油井が「昨日のカンカン橋での心霊リポートは村田が単独でやってくれたおかげで素晴らしい程の心霊映像が撮れた。饗庭さんの除霊もあってか、編集済みの動画には閲覧注意とつけておいて今後村田が撮影に成功した女性の幽霊が出たプラス饗庭さんの除霊の様子を間近でYouTubeやニコニコ動画のライブ配信を見た人もそうでない人もカンカン橋での緊迫した空気を味わうことが出来る、見ごたえのある動画に仕上がったと思う。村田が盛り上げるためにも今回体を張って頑張ってくれたのだから、今度の支笏湖での心霊リポートはリーダーである俺が責任をもって単独で行う。饗庭さんは今回どうして単独でやってって俺達に説明した意図がわからなかったところだったんけども、今までは言わなかったことだったのに何でだろう?」と星弥の言動と指示内容に違和感を覚え始めると、村田は「恐らくだが、単独のほうが幽霊は出やすく現れた幽霊の正体の本質を突き止めやすいってことなのかもしれない。騒ぎ過ぎてそっとしてほしいという一心で怒り露わに出てきたのか、それとも心の寂しさを紛らわしたい目的で賑やかなムードよりも寂しい雰囲気を醸し出している人をターゲットとして狙い近づくことにより、自己の存在を主張しているのか否か。饗庭さんはそれをしっかりと専門家として見極めたいんだと思う。それに俺達のYouTubeやニコニコ動画での動画に”いいね”って高い評価を見た動画に対してはポチポチとしてくれている痕跡もあるし、より心霊現象が現れやすい環境にしたほうが視聴回数も伸びるのではという饗庭さんなりの俺達に対するアドバイスの一つだと思う。だからこそ今回のカンカン橋での不審な金属音から俺の背後5m以内のところに現れた女の幽霊があらわれて俺が硬直したときに饗庭さんが電話の音声がスピーカーになっていることを察して御経を読み上げてくれた。そのおかげで今まで再生回数が伸び悩んでいたのにしっかりと幽霊が現れたことをきっかけにあっという間にアップロードをしたばかりの編集済みの動画だけで5万回を超える結果になった。これは、これだけ多くの俺達明るい肝試しのファンのみならず、多くの人が俺達がカンカン橋での心霊現象を記録として残したから興味津々になって見てくれているのだと思う。全ては饗庭さんの御蔭他言いようがない。俺はきっと饗庭さんは俺達の事を思って助言したに違いないと思っているんだ。」と話すと、油井は「確かに。アップロードしてすぐにこんな急上昇をするなんて正直久しぶり過ぎて言葉には言い尽くしがたい感情になったが、でも饗庭さんの指示があって今まで伸び悩んでいたのがこんなにもいろんな人に見てもらえる結果にも繋がったのだと思うと、感謝しか言いようがない。」と言って理解を示した後に杉沢村が村田の意見に同調するように「この撮影方針なら、間違いなくこれからずっと高い視聴回数を叩き出せるかもしれないし、幽霊をばっちりと写すことが出来る回数もより増えると思う。これからは単独でメンバーの誰かひとりが撮影を行うスタイルに方向転換をして撮影をしていこうか。これが更に再生回数が増えると、益々人気チャンネルになること間違いなしだ!これからもこのスタイルを続けていこう。」と意気揚々に語りだすと、油井はうーんと考え込んだ末に「監督。一応みんなの意見を聞きたい。もし単独で心霊スポットの調査なんて出来ないと考えるのなら、離脱をしてもいい。今迄参加してくれた後藤、秩父、畑、甲州、斧落はどう思う?」と不安げな表情で聞き出すと、それぞれがお互いの表情を見ながら同じ答えを口にした。
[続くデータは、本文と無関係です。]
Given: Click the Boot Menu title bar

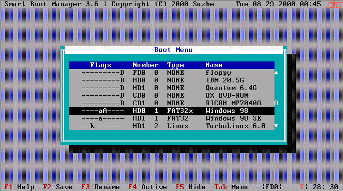Looking at the screenshot, I should click(173, 50).
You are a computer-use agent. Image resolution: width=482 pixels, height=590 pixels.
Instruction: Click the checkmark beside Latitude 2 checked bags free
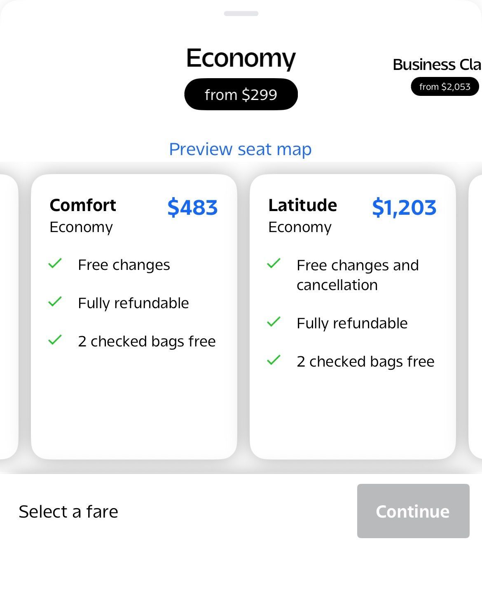click(274, 360)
「今までずっとやってきたから仲のいいメンバーでこれからも続けていきたい。」
答えが同じだと分かり、油井は「ありがとう。これからもずっと一緒にやっていけることが嬉しい。」と感極まってお礼を言うと、甲州は笑いながら「油井君。泣くことじゃないよ。わたしだっていろんな人から心霊スポット巡りなんてやめろってうるさいほど言われたけど、でもわたしは油井君も杉沢村君も畑君も秩父君もみんな大好きだし、この明るい肝試しのサークルが大好きなんだ!」と言って答えると、甲州は斧落の顔をちらっと見ると斧落は「わたしも。家族から反対され続けてもこの活動は続けたい。皆といる時間が貴重だし、怖い思いをしても皆がいると分かっているから安心できる。だからやめたくない。まだまだ肝試しがしたい!」と笑顔で答えると、二人の答えを聞いた秩父、畑、後藤の三人は笑顔になってうんうんと頷きながら後藤が「俺も、秩父も、畑も皆意見は一緒だよ。このメンバーであることを辞めたくない、これからも明るい時間帯での肝試しを続けることで、肝試しのルールを守らない若者に対して俺達のような心霊系のYouTuberが注意をしなければいけない。幽霊が出るか否かは別として、俺はこの活動に対してやることに意義があって、噂の検証だってしっかりとした情報をこれから発信してくことで、デマに振り回されぬようにという事を伝えていく事が出来るじゃないか。俺達はその活動にやりがいがあると感じているから続けている。そうじゃなければ早々と辞めている!」と強く言い切ると、油井は「ありがとう。そういってくれてありがとう。ありがとう。より怖いと思う事が増えるかもしれないがその際は何としてでも俺達で助けられるようにしないと、いつまでも饗庭さんや電話繋がらなかったけど烏藤さんとかの救済を待っているようではだめだと思う。俺達でも対処できるように力をつけて行かないといけない。」と語り終えた後、一同はホテルをチェックアウトをして車を駐車するために支笏湖駐車場を目指して出発することにした。
車を駐車させるため、支笏湖駐車場に車を駐車させた後は見どころの一つである山線鉄橋へと向け移動することになった。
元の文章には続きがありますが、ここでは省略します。